Vorliegender Auszug:
Nach dieser Seite haben die Bombardements im Libanon, mit denen Israel seine Geheimverhandlungen begleitet hat, für Israel, wie sich jetzt herausstellt, einen tieferen, friedensstiftenden Sinn gehabt: Sie waren eine auf die Verhandlungen gemünzte Demonstration, wie Israel seine Definition palästinensischen Terrors mit eigenem Terror exekutiert; daß sich dagegen keine arabische Macht zu stellen wagt und die USA nicht zu stellen gewillt sind; daß es also für die PLO unter allen Bedingungen besser ist, sich Israels Ordnungsansprüchen zu unterwerfen, weil eine politische Rolle für sie nur noch von Israels Gnaden zu erhoffen ist. Genau diese gewalttätige Lektion hat Israel in ein neues Staatsmodell umgesetzt, bei dem der PLO eine neue Funktion für die Beaufsichtigung der Teile des israelischen Machtbereichs zugewiesen wird, die zwar unter israelischer Hoheit stehen und letztlich auch bleiben, aber, was ihre palästinensische Bevölkerung angeht, keinesfalls den Status vollwertiger israelischer Staatszugehörigkeit genießen sollen. Mit dem „Autonomiemodell“ festigt Israel seine gewaltsame Sortierung der Palästinenser in eine Mannschaft, die es in seinen besetzten Gebieten unter Kuratel gestellt hat, militärisch beaufsichtigt und je nach Bedarf als Billigarbeitskräfte zum israelischen Wirtschaftsleben und Staatsgebiet zuläßt oder davon ausschließt, und einen größeren Teil, der in die arabische Staatenumwelt vertrieben worden ist. Das ist jetzt ein dauerhafter politischer Ordnungszustand. Im übrigen wird unmißverständlich klargestellt, wie das Ganze nicht gemeint ist: keine volle Staatlichkeit der Palästinensergebiete; und Jerusalem bleibt selbstverständlich ungeteilte israelische Hauptstadt. Für diese neue Ordnung bedient Israel sich der Spaltung der Palästinenser in „gemäßigte“ und „radikale“, die es selber mit seinen kriegerischen Lektionen vorangetrieben hat. Die PLO wird mit entsprechenden Vorbehalten der israelischen Oberhoheit zum Ordnungsgehilfen Israels, der die Besatzungsmacht ablösen und ihre Aufsicht in Gestalt einer eigenen palästinensischen Polizeimacht gegenüber den nichtisraelischen Bürgern wahrnehmen darf.

Die Einträge:
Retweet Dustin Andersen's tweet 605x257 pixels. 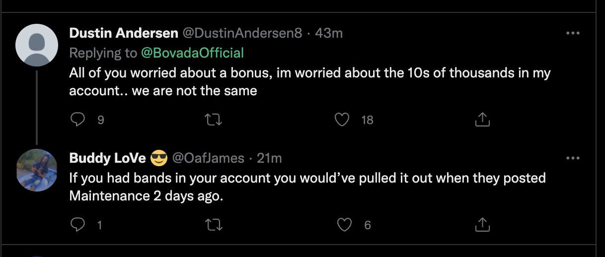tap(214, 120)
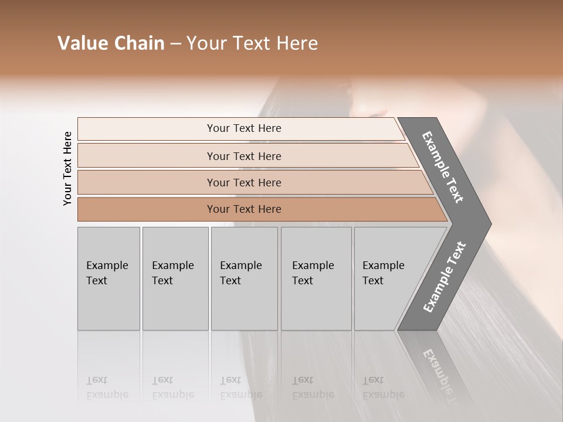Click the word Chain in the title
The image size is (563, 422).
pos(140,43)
* * *
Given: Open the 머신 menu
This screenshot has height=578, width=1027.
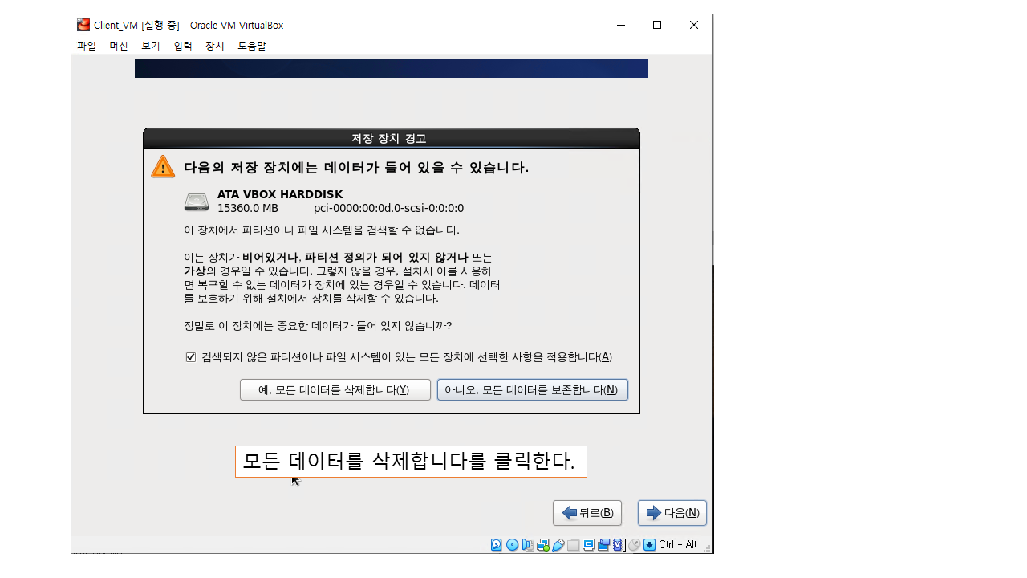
--
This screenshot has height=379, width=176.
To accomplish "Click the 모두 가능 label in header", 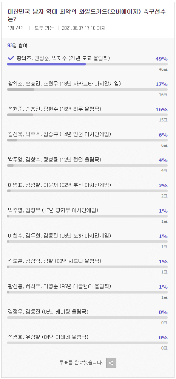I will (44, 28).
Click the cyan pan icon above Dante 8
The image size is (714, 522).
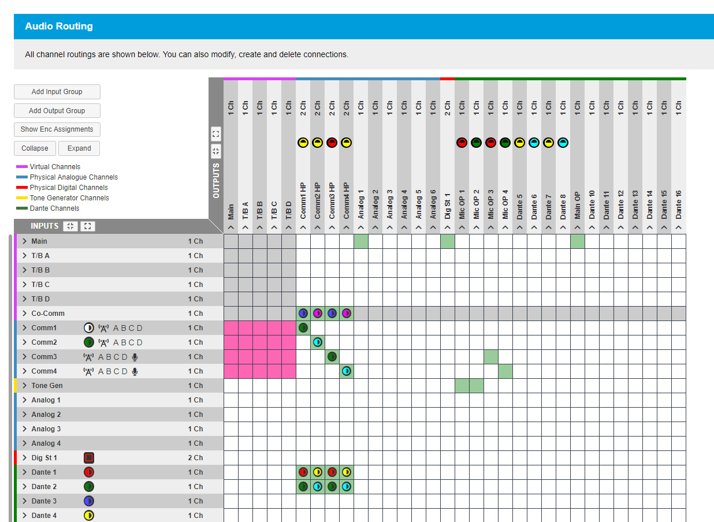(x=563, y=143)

Aufgaben:
A - Nenne alle Wörter, die im Textauszug über Israel und die PLO in Anführungszeichen stehen.
B - Schreib aus den Einträgen die Zeilen von der Zeile mit „Click the cyan pan icon above Dante 8“ bis einschließlich der Zeile mit „(x=563, y=143)“ wortgetreu ab. Lass die Bilder dabei weg.
Die Einträge stehen in keinem Zusammenhang mit dem Textauszug.

Die Antworten:
A - „Autonomiemodell“, „gemäßigte“, „radikale“

B -
Click the cyan pan icon above Dante 8
The image size is (714, 522).
(x=563, y=143)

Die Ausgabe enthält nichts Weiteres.